A 2022 reviewoutlines TRPV1 as a novel regulator of the immune system. It is well known that temperature changes, including fever boost protective immune responses. Interestingly, TRPV1 may represent an important regulator of physiological body temperature and fever, outside the central nervous system. And TRPV1 may function as a temperature sensor in CD4+ T cells (see Figure 1).
Figure 1. Fever determines the fate of CD4+ T cells. Febrile temperature changes enhance Th2 differentiation and reduce Th1 differentiation via a TRPV1-regulated Notch-dependent pathway. In addition, febrile temperature promotes Th17 cell differentiation which depends on HSP-70- and HSP-90-related heat shock response and enhances SUMOylation of SMAD4 transcription factor at its K113 and K159 residues. HSP90, heat shock proteins 90; HSP70, heat shock proteins 70. From ‘Transient Receptor Potential Vanilloid1 (TRPV1) Channel Opens Sesame of T Cell Responses and T Cell-Mediated Inflammatory Diseases’ Front. Immunol., 11 May 2022, by Tengfei Xiao, Mingzhong Sun, Jingjing Kang and Chuanxiang Zhao. Public Domain.

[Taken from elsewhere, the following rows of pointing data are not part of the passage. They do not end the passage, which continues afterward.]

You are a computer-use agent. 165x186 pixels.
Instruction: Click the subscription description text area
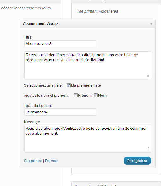[x=88, y=65]
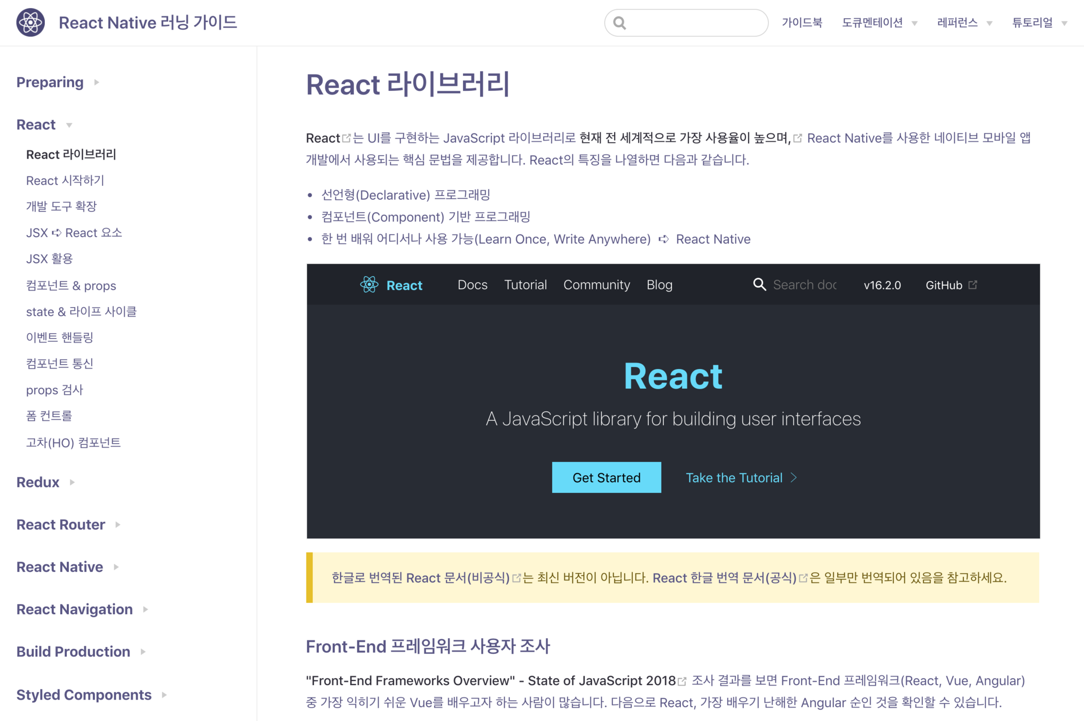Click arrow icon before React Native bullet

coord(663,239)
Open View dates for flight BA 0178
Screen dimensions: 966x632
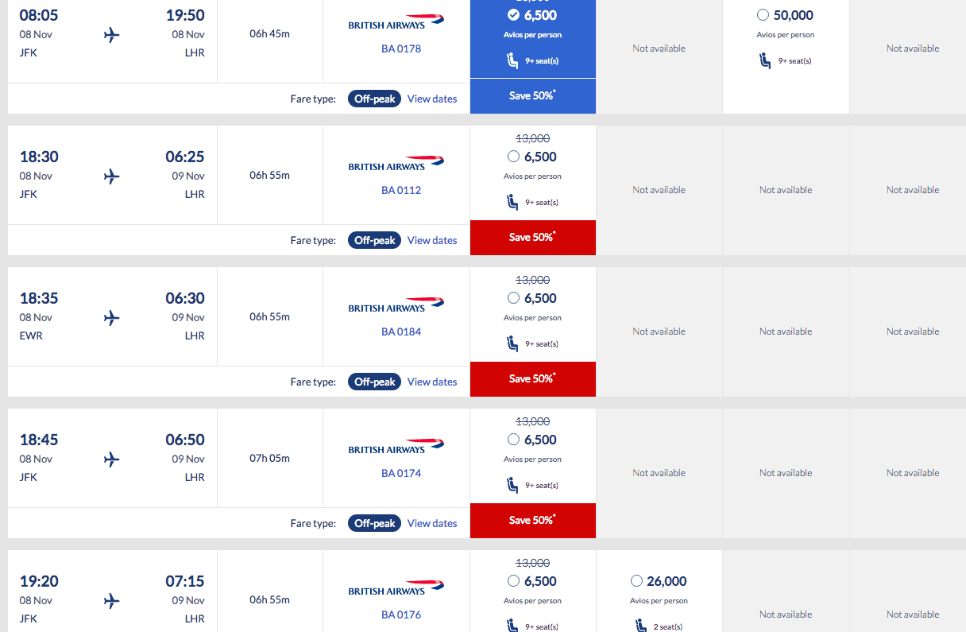tap(432, 99)
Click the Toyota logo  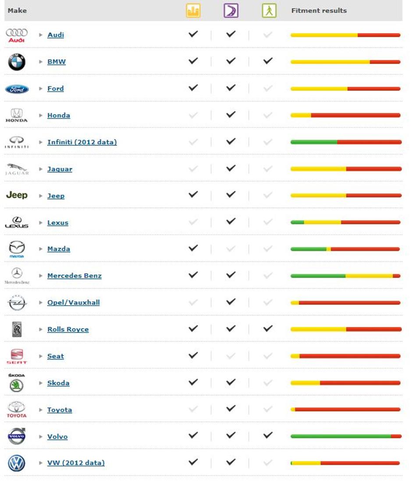[x=17, y=410]
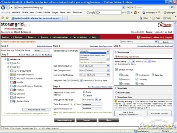Click the browser Back arrow button
This screenshot has width=177, height=133.
pos(3,7)
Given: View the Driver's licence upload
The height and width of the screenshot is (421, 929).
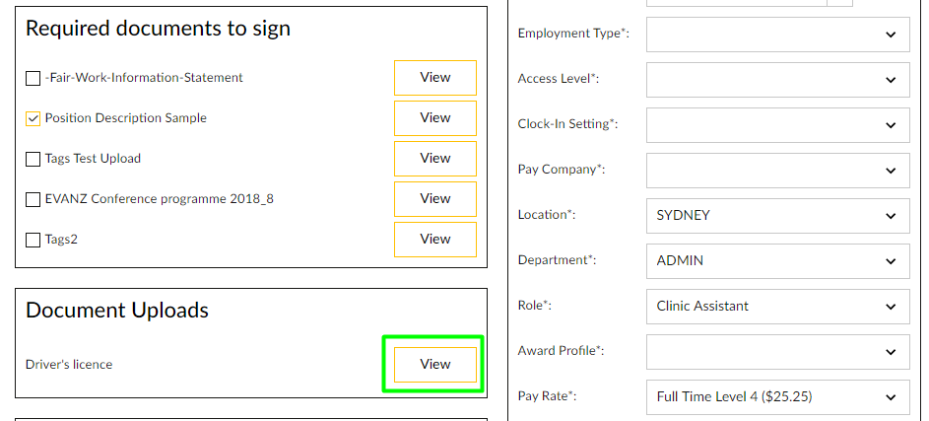Looking at the screenshot, I should coord(434,365).
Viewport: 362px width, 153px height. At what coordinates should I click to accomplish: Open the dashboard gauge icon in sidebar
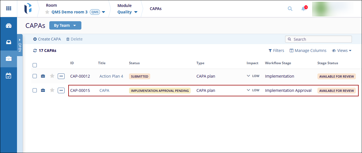9,26
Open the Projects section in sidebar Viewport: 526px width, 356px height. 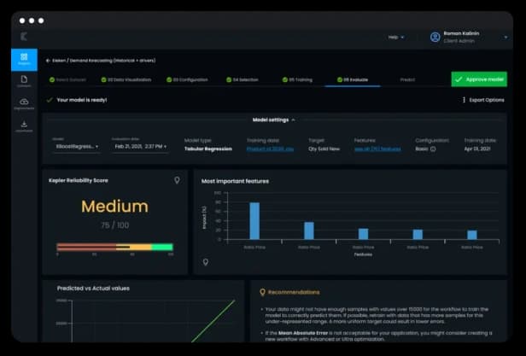(x=23, y=59)
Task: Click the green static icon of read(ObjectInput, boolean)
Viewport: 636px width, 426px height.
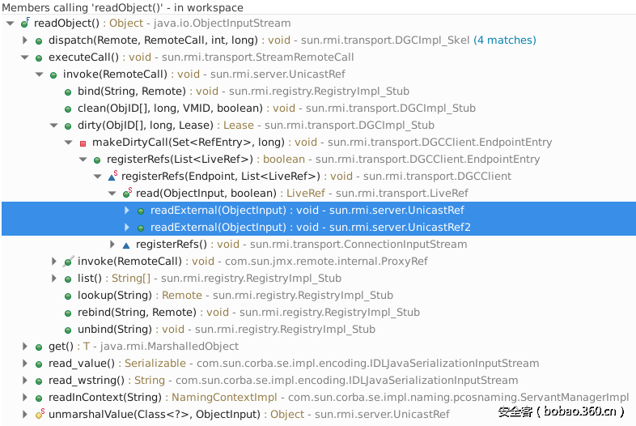Action: 127,194
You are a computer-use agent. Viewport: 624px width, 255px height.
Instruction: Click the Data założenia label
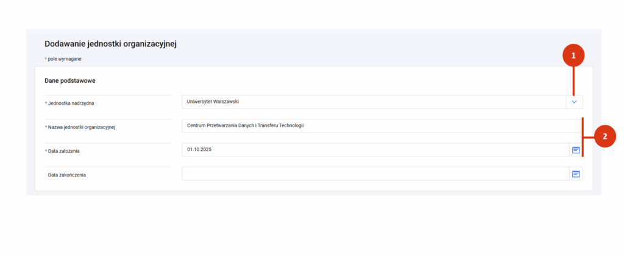66,151
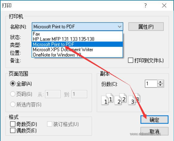
Task: Click the help question mark button
Action: [x=146, y=6]
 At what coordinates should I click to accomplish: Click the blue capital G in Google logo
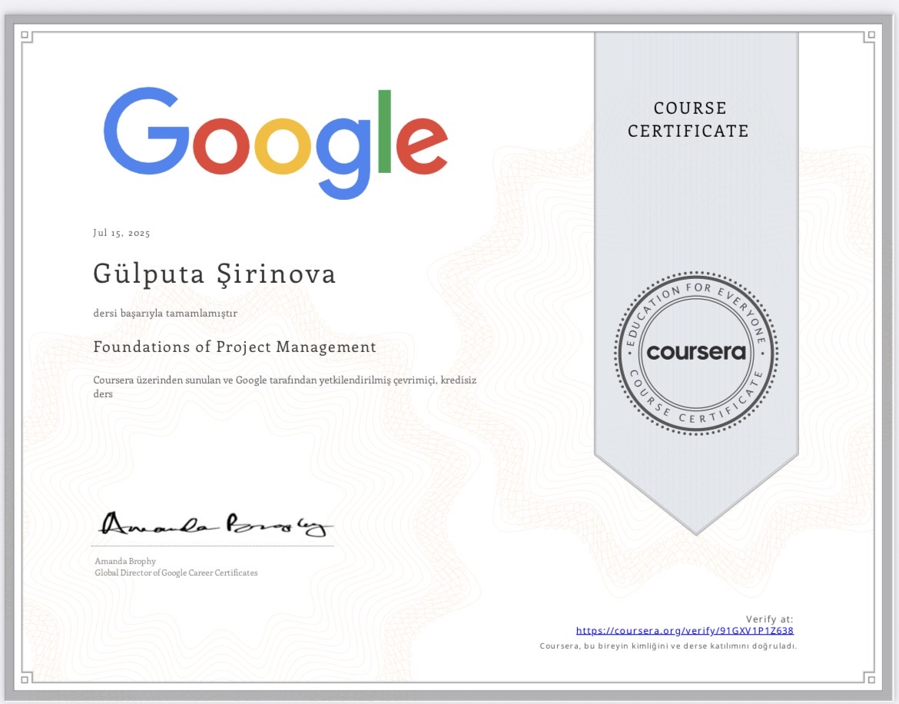pos(146,132)
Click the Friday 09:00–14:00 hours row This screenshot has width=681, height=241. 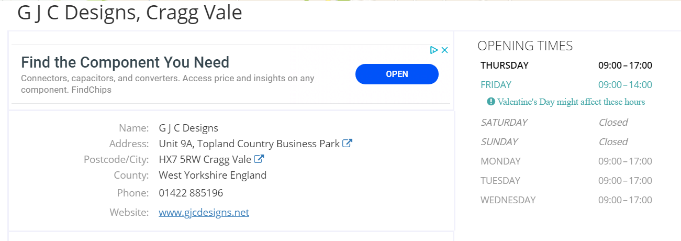tap(566, 85)
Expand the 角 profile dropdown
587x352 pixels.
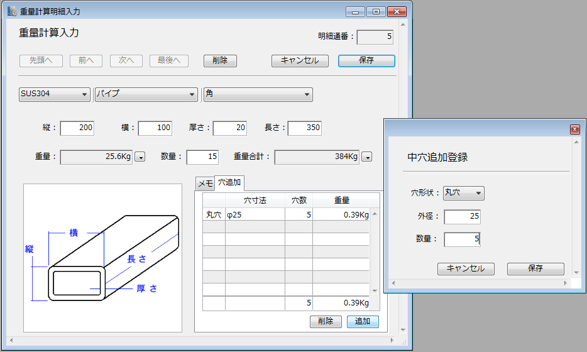pyautogui.click(x=258, y=94)
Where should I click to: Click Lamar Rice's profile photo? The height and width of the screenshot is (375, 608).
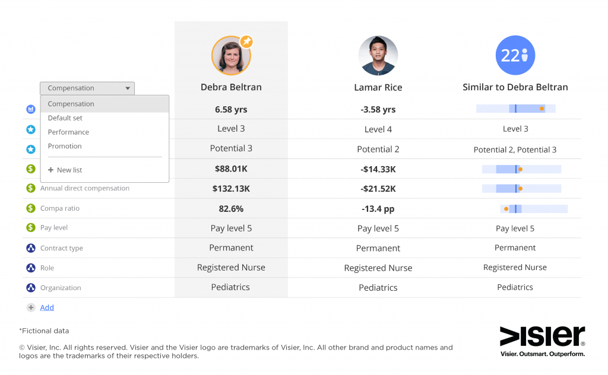point(378,56)
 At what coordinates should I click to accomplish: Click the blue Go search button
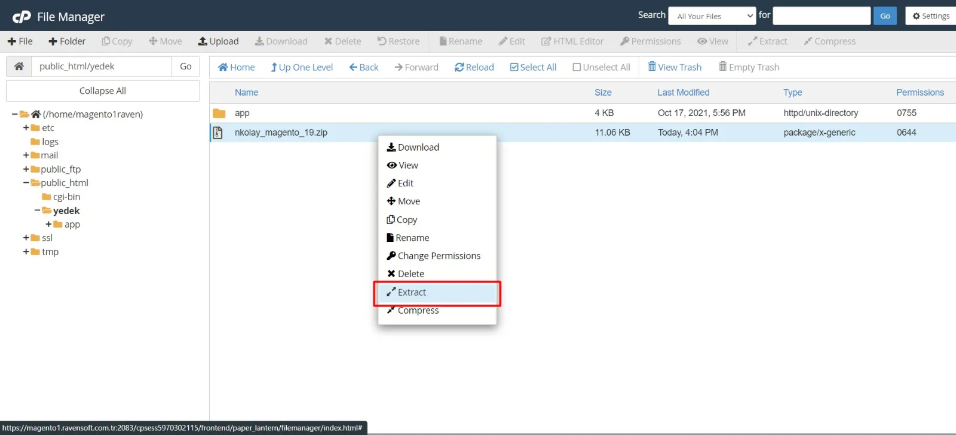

In conclusion, the authors discusss that TRPV1 is a Ca2+-permeable channel and mediates TCR-induced Ca2+ influx, leading to T cell activation and death as well as differentiation of T cell subsets. Generally, TRPV1 regulates T cell-mediated inflammation and protect the body by regulating production of T cell-related cytokines, such as TNF-α, IL-4 and IL-6. However, due to diverse expression on sensory nerves, immune cells, and other cells, and the release of other inflammatory mediators, the overall functions of TRPV1 in inflammatory diseases need further evaluation.